TASKS TO PERFORM:
[1] In the article on business intelligence visualization models, what is a line chart particularly good at expressing?
[2] Please pick up the article on business intelligence visualization models after its last sentence and carry it forward.

DOCUMENT EXCERPT:
....

10 Different Business Intelligence Visualization Models

Visualization is the critical output of quality business intelligence. The process draws on vast and disparate data sets that exist only as baffling collections of numbers, facts, and figures. Modern visualization tools go beyond just whipping these disparate datasets into charts, however; they apply advanced AI, sophisticated machine learning, and complex algorithms to give the data form and function.

What results are visual representations of that data? The advantage of this over something like a spreadsheet or a more clinical form of report is that it literally illustrates the insights contained within the data. Decision makers can see clearly how objects of comparison interact and track.

Visualization is not an end, in and of itself, but rather a toolkit that decision makers use to enhance the planning process. As such, there are many different visualization models, each useful for different reasons. Here are 10 worth experimenting with:


  1. Line Chart – This is one of the oldest types of visualizations, and it remains popular because it applies to a number of different business intelligence scenarios. It is particularly good at expressing trends forecasted out over time, or for comparing disparate groups of data over the same time period.


  1. Indicator – If you need to express a change in the simplest terms an indicator is ideal. It is simply a way to tag a specific figure with an indicator of its previous position. For instance, an up arrow would indicate that a figure was rising, or text printed in red could demonstrate a falling position.


  1. Column Chart – Similar to the line chart, this visualization is popular for expressing trends and presents information in an immediately digestible format. A combination of a column chart and a line chart is especially useful for comparing present and historical data over the same time periods.

....

Saved data entries:
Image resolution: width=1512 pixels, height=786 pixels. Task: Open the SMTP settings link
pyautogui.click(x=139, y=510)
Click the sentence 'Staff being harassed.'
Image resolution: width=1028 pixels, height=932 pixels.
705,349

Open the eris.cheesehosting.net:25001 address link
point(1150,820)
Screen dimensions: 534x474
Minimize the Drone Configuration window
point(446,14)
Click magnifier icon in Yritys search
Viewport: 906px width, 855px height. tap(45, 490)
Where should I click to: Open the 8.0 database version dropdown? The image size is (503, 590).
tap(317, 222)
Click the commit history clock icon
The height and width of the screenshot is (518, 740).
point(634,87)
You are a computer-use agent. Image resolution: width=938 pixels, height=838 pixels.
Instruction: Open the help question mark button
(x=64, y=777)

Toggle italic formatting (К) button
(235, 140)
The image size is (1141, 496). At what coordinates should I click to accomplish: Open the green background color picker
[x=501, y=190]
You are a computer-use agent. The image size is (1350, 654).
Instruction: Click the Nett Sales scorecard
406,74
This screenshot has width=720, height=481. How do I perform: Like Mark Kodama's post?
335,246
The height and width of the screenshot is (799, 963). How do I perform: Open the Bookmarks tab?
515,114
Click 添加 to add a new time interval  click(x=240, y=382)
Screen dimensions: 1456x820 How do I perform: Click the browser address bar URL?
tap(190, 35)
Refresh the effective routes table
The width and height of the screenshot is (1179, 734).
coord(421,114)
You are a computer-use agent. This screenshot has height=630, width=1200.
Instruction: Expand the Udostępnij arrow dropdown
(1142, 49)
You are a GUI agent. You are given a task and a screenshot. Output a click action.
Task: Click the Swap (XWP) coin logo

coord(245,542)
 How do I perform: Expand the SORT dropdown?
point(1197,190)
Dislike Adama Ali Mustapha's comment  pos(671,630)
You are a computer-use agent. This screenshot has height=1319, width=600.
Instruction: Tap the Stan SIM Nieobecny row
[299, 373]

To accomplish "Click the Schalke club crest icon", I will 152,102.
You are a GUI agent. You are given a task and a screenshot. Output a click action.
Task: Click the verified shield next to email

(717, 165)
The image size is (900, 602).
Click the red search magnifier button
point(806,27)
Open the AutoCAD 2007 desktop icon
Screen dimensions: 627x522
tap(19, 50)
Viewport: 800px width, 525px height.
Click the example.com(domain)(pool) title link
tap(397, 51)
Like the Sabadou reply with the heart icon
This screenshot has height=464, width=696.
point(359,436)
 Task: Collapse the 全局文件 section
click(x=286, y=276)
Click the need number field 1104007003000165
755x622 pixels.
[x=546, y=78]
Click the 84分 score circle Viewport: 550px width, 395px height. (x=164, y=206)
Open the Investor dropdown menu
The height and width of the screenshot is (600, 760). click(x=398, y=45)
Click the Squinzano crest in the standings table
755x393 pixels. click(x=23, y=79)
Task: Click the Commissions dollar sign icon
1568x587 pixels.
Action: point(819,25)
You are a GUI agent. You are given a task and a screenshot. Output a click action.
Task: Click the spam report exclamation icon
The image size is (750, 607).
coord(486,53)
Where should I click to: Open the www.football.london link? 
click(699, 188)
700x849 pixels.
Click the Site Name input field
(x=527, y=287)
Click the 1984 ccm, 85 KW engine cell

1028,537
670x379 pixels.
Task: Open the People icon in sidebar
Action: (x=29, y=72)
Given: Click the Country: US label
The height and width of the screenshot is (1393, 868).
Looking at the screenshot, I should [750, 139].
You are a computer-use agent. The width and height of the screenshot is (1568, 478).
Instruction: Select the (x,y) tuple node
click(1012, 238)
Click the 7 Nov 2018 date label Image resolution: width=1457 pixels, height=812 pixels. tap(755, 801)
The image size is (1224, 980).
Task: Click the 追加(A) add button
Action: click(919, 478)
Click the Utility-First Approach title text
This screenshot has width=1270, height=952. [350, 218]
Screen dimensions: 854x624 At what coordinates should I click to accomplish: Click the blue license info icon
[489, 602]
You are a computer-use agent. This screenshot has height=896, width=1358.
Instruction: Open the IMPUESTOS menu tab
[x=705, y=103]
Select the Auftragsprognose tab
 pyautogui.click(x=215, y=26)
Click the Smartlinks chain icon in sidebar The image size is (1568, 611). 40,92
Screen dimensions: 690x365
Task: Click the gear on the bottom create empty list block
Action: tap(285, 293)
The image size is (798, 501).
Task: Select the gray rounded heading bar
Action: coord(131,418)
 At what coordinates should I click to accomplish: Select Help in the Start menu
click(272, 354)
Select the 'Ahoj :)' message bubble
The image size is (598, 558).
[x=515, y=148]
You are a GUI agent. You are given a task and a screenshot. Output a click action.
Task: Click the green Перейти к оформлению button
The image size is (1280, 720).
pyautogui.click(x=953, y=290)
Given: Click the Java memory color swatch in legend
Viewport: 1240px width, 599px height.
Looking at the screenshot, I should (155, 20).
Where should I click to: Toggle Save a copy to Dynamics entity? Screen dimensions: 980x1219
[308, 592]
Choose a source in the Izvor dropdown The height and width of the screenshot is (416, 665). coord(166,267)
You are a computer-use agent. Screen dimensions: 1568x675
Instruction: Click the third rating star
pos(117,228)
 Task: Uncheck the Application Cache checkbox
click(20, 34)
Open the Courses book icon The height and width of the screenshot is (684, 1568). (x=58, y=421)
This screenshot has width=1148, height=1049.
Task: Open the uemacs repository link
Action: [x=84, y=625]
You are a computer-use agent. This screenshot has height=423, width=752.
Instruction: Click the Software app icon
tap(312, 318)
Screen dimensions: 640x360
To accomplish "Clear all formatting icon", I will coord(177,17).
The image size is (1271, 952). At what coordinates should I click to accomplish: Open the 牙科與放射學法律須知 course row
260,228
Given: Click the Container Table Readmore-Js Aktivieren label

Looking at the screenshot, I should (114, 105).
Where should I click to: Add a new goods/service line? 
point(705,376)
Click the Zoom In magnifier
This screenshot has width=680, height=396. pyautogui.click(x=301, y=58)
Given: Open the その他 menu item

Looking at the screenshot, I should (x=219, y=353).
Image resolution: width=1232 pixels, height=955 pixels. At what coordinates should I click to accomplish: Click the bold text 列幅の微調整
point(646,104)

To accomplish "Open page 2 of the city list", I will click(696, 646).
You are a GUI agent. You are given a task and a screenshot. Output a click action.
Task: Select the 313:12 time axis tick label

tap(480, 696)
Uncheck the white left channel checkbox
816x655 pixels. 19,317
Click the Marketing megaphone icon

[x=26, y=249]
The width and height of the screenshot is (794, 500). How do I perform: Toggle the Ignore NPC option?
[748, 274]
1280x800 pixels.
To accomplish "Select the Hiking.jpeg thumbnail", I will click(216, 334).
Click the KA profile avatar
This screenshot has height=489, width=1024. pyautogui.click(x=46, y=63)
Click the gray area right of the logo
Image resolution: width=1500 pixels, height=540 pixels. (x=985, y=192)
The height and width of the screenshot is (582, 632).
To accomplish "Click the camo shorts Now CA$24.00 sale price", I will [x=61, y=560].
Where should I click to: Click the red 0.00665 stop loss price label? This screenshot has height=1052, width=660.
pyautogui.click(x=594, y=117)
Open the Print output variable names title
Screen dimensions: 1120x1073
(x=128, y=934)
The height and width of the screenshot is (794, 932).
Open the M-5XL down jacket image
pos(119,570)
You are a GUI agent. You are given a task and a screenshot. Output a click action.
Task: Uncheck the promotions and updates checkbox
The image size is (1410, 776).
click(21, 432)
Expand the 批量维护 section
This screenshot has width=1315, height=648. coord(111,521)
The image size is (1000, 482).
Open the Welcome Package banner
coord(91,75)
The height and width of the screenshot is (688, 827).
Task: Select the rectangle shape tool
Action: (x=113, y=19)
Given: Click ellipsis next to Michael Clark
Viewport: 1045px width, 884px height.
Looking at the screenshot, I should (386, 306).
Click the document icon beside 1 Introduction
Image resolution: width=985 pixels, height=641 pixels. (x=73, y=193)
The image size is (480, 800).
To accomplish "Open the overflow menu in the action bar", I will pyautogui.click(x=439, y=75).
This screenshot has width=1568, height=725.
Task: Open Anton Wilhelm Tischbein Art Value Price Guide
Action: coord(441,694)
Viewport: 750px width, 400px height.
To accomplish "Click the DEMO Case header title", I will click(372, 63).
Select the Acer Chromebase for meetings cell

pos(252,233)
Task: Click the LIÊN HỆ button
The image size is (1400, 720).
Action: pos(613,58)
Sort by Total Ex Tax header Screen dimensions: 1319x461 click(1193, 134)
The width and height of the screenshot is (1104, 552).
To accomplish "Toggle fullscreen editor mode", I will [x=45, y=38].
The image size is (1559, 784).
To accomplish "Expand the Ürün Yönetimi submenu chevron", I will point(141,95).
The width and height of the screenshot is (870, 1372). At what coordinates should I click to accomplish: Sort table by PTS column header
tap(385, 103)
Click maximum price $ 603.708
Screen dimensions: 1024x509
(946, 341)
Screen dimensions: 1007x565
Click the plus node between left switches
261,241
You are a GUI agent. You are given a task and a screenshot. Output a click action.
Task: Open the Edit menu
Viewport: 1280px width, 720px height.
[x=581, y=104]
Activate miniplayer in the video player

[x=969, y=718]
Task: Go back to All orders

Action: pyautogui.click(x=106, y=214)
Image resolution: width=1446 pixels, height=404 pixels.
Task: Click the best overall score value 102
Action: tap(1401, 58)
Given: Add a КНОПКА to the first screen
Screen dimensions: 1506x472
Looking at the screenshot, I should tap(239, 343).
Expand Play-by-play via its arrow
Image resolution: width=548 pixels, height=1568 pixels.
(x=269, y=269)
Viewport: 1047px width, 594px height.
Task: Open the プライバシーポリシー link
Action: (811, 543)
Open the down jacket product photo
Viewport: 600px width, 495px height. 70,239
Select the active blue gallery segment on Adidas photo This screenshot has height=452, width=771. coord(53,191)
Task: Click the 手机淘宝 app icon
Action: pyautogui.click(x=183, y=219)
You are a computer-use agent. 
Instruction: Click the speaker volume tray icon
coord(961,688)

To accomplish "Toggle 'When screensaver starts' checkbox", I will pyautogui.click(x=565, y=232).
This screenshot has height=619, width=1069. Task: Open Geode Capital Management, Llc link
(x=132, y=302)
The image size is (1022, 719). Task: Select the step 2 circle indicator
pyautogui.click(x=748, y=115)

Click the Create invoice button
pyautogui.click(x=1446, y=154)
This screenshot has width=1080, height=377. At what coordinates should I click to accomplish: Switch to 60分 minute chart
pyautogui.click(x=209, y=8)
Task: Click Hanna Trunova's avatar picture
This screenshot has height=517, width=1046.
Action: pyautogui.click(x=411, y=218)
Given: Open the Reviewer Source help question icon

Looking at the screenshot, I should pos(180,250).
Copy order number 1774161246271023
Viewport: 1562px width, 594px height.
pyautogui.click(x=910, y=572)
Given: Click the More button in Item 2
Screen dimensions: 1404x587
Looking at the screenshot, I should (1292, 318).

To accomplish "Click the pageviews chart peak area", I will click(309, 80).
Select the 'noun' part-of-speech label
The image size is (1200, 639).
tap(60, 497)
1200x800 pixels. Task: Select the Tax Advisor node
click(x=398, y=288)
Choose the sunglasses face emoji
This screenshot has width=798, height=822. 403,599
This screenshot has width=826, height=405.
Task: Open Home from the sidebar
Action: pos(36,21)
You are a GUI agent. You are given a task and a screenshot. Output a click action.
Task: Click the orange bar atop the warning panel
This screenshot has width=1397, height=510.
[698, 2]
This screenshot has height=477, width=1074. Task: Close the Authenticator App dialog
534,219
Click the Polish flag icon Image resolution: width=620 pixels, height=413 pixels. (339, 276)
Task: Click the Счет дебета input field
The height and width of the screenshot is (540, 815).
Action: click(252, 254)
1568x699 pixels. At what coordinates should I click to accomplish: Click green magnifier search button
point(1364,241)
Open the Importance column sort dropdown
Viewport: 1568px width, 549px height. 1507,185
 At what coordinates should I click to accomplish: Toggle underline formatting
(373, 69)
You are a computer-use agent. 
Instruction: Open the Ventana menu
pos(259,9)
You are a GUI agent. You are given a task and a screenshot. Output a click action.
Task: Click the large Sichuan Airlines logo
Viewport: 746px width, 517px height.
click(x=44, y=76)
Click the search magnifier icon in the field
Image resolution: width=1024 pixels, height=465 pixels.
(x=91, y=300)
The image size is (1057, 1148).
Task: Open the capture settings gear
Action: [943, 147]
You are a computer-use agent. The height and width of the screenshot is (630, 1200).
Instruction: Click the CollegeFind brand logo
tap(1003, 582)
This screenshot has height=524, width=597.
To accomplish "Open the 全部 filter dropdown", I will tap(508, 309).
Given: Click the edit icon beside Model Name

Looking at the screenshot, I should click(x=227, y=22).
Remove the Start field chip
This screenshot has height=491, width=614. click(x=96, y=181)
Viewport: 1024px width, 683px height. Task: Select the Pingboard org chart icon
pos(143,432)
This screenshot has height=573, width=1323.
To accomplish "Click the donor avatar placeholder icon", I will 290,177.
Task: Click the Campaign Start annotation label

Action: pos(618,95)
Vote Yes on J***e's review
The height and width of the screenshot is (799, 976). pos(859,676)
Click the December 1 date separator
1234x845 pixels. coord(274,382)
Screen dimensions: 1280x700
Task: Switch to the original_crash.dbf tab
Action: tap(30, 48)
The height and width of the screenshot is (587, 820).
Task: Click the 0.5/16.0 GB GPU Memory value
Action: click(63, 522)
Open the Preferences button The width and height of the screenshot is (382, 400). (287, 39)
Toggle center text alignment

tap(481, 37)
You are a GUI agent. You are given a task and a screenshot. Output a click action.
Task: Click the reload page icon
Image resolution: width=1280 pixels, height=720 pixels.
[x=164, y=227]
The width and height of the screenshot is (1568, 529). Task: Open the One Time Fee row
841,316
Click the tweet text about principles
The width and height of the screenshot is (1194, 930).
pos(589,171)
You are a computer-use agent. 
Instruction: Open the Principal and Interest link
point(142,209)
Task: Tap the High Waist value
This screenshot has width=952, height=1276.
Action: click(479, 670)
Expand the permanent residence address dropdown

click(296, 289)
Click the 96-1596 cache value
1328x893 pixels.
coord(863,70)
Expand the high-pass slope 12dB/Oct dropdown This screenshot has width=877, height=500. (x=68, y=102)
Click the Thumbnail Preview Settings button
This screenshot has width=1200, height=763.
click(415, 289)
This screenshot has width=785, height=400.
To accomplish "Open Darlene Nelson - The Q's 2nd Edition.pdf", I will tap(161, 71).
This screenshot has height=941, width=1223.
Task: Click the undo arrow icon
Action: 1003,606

....

RESPONSES BY TASK:
[1] Trends forecasted out over time, or comparisons of disparate groups of data over the same time period.

[2]
  1. Bar Chart – The bar chart is deceptively useful for business intelligence because while it seems simple it incorporates a lot of different data into one comprehensible chart. For that fact alone it is particularly useful for spotting anomalies.


  1. Pivot Table – Think of this as a snapshot of a spreadsheet that has been organized to be quickly comprehensible. The advantage of a pivot table is that it summarizes large amounts of data succinctly and gives the analyst a lot of freedom over how they compare and format the results.


  1. 3D Graphic – Advanced BI visualization tools allow for multiple types of 3D modeling. Since this technology is still relatively new, applications and business cases are still being worked out. But having a new dimension to express informational relationships with opens up significant new opportunities for business intelligence.


  1. Area Chart – The style of this visualization is similar to a line chart. But since the area beneath each line is filled in it adds another point of comparison between data sources. This format is particularly useful when looking at data arranged along a timeline.


  1. Pie Chart – This remains the best type of visualization for displaying proportions or percentages. The key to using pie charts successfully is to ensure that the sum of the parts is meaningful from an intelligence standpoint and that there are not too many pieces portioned into the pie.


  1. Scatter Chart – If you want to explore the relationship between several variables with a BI visualization tool in a nuanced way, the scatter chart is highly illustrative. Relationships between variables that would otherwise not have been apparent jump out in this format.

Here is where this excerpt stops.